Im Lauf des Jahres 1946 wird die Zusammenarbeit zwischen den alliierten Siegermächten immer schwieriger. Gegensätzliche Vorstellungen über die Zukunft Deutschlands lähmen die Arbeit des Alliierten Kontrollrates in Berlin und verhindern eine Besserung der wirtschaftlichen Lage. Da es mit der Sowjetunion und auch Frankreich zu keiner Einigung über die strittigen Fragen kommt, beschließen die USA und Großbritannien am 5. September 1946 die Zusammenlegung ihrer Besatzungszonen zur „Bizone“ mit gemeinsamen Wirtschafts- und Verwaltungseinheiten.
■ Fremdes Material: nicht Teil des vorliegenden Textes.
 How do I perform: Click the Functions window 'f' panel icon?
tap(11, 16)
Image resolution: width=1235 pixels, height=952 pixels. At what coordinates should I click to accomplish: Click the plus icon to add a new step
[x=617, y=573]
Die Rede von US-Außenminister James F. Byrnes am nächsten Tag in Stuttgart macht die Wende in der amerikanischen Politik öffentlich und hat eine enorme Wirkung in Deutschland. Byrnes kritisiert, dass die in Potsdam beschlossene Behandlung Deutschlands als wirtschaftliche Einheit nicht verwirklicht wurde und die vier Mächte ihrer Verantwortung nicht gerecht geworden seien. Die Amerikaner werden sich zwar aus Deutschland nicht zurückziehen, aber Byrnes stellt den Deutschen erstmals konkret die Bildung einer eigenen Regierung auf demokratischer Grundlage, die Ausarbeitung einer demokratischen Verfassung und die Rückübertragung der Regelung ihrer inneren Angelegenheiten in Aussicht.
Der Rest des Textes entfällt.